Strength. Integrity. Tranquil.
The most enlightened person we know.
Our mobile Dalai Lama.
Everyone comes to you when they need help—with anything.
You make it safe for people—cousins, friends, strangers.
You love things that aren’t lovable. (Even the problem dogs. Especially the problem dogs.)
Master Oogway.
Their words landed in that tender space between laughter and tears.
Not because I needed to hear them, but because they confirmed something deeper:
That the intention I live (my life) with is leaving an impact that mirrors it.
And it made me ask more questions…
We talk so often about our trauma, our struggles, our mess.
But when do we reflect on what we loved?
On what we did well?
On the lives we touched, just by being who we are?
When do we let ourselves hear the eulogy before the funeral?

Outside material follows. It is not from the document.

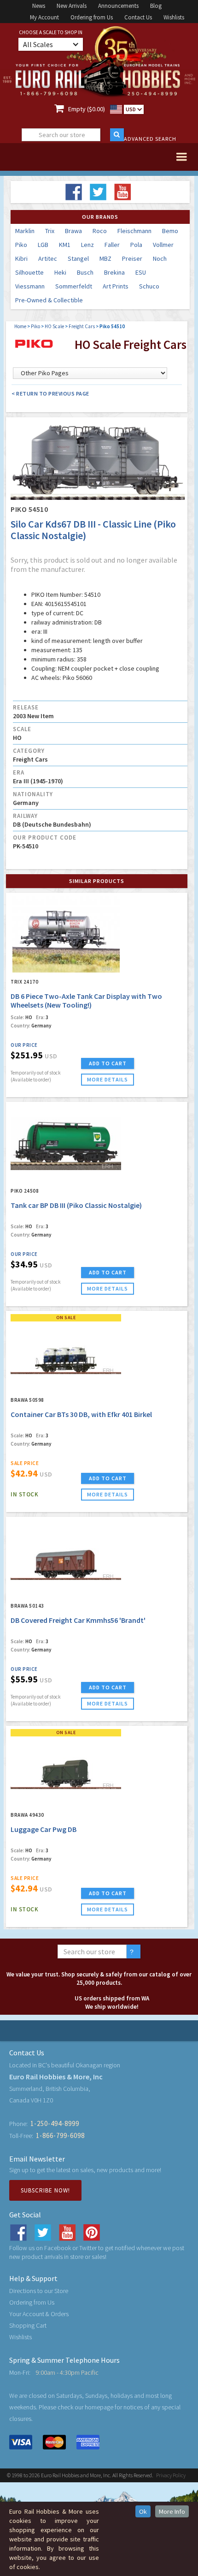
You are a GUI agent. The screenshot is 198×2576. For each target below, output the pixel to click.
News (38, 6)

If that makes you cringe, pause for a moment—
This isn’t about ego.
It’s about alignment.
It’s about checking in: Is how I’m living reflecting what I care about most?
And if not, what do I want to shift—now, while I still can?

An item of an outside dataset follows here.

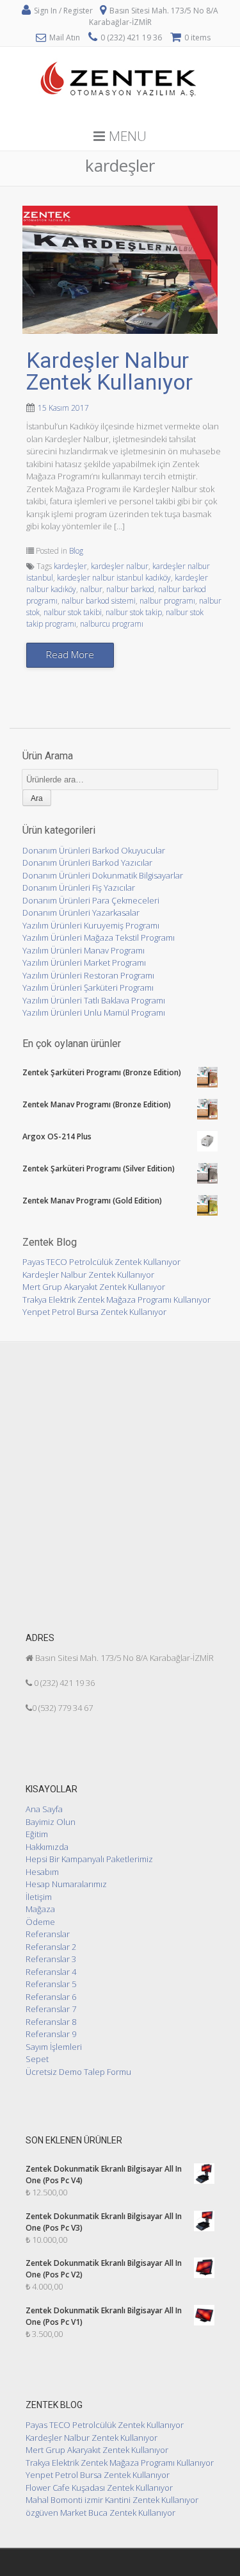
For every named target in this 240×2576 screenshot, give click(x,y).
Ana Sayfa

Because here’s what no one says when someone dies:
They never say,
“She made a lot of money.”
“She had a really big house.”
“She was successful.”
They say,
“She made me feel seen.”
“She showed up.”
“She made space for healing.”
“She loved well.”
So yes—I’m looking forward to death.
Not because I want to die,
But because I want to live with death at my side.
As a compass. A companion. A call to presence.
From here on out, I want to treat every day like it could be my last.
Every conversation like it could be the final one.
Every moment like it could be a legacy.
Because it might be.
So I’ll ask you now, with love and clarity:
What are you looking forward to?
What would your eulogy say—if you wrote it today?
And how would you live differently if you let that guide you?